Office Trend: ‘Biophilic’ Design

October 19, 2020

More companies are redesigning their workspaces amid the pandemic with an eye toward better air filtration systems and greater connection to the outdoors. That’s why biophilic design—a way to bring the health benefits of the outdoors inside through design—is trending.

“We’re blurring the line between work and home,” Asheshh Saheba, a managing partner at architecture firm Steinberg Hart in San Francisco, told CNBC. “Your office doesn’t have to be enclosed at your desk.”

As some workers head back to the office, they may find plexiglass borders sectioning off areas to help control the spread of germs. Eventually, “the plexiglass will go away, but the attention to air quality, water quality, lighting, and acoustics will stay,” Joseph Allen, director of the Healthy Buildings Program at Harvard T.H. Chan School of Public Health, told CNBC.

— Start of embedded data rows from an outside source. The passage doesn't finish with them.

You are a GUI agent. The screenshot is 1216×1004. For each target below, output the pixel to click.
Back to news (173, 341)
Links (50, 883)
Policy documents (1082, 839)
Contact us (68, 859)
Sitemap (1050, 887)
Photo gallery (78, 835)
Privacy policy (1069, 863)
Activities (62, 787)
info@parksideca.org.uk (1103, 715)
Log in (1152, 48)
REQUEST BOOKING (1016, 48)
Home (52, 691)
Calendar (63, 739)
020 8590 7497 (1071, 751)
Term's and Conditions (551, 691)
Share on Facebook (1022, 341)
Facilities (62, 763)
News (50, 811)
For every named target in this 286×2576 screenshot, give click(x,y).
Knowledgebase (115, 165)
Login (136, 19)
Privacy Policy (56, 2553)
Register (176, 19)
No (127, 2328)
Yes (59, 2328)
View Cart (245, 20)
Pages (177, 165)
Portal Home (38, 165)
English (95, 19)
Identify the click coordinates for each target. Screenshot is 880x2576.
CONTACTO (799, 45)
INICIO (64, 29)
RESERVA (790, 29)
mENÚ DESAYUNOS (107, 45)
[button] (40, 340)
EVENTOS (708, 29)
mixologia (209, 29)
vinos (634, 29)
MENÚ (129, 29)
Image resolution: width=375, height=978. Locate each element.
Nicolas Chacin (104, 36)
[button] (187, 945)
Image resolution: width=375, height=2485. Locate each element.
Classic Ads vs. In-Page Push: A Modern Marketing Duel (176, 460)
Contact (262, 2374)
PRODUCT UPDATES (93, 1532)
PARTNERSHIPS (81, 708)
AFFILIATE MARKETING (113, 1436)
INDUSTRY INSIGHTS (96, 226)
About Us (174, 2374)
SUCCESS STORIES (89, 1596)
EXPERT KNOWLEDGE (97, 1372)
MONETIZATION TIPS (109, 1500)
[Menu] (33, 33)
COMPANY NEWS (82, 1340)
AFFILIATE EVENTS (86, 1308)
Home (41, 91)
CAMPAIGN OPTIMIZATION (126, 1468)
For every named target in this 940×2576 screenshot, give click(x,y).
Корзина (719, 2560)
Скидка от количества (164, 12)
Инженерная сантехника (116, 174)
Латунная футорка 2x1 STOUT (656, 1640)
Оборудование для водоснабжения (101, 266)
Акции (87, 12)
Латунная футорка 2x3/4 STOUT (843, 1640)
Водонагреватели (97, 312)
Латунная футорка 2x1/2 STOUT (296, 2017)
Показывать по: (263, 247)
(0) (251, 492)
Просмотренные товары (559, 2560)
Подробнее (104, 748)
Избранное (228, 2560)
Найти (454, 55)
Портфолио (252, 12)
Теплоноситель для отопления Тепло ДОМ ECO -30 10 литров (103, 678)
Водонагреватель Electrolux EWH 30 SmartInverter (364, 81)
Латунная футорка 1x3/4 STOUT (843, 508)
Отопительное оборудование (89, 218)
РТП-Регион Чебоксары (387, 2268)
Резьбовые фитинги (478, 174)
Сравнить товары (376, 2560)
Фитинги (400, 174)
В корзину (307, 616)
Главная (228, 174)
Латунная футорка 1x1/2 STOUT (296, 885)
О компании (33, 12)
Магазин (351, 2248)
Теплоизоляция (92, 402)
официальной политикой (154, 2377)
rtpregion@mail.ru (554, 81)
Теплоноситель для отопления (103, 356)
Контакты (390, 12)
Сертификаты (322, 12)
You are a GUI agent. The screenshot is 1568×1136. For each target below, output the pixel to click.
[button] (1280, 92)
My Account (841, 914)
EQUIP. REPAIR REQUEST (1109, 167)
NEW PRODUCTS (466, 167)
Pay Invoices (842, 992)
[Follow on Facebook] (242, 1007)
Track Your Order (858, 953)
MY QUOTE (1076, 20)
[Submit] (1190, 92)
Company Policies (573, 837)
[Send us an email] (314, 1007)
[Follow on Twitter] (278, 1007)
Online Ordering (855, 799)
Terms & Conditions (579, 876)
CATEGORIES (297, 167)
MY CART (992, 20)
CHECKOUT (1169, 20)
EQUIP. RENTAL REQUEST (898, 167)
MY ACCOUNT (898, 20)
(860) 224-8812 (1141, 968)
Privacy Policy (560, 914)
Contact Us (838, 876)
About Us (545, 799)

Workspaces are being redesigned to simulate nature, adding more windows and skylights to filter in more natural light. Outdoor terraces can be added and turned into workspaces. The addition of indoor green walls lined with plants can help clean the air. Also, indoor water features, such as ponds and waterfalls, may be added. Circadian lights can change colors, such as lighter white light to mimic daylight.

The ties to nature can actually make workers more productive, studies show. CNBC cites research from the Journal of Environmental Health Perspectives showing that offices with artificial lighting, a lack of windows, and poor ventilation create more stress for workers and can impair decision-making abilities. On the other hand, working in a room with natural light helps to increase productivity and mental health, research published in the Journal of Clinical Sleep Medicine shows.

“We discovered people have higher cognitive performance” when embracing biophilic design, Rich Cook, founder of New York-based architecture firm CookFox, told CNBC. “We started trying to make buildings and spaces better for the environment. What we stumbled on is how to make buildings quantifiably better for people.”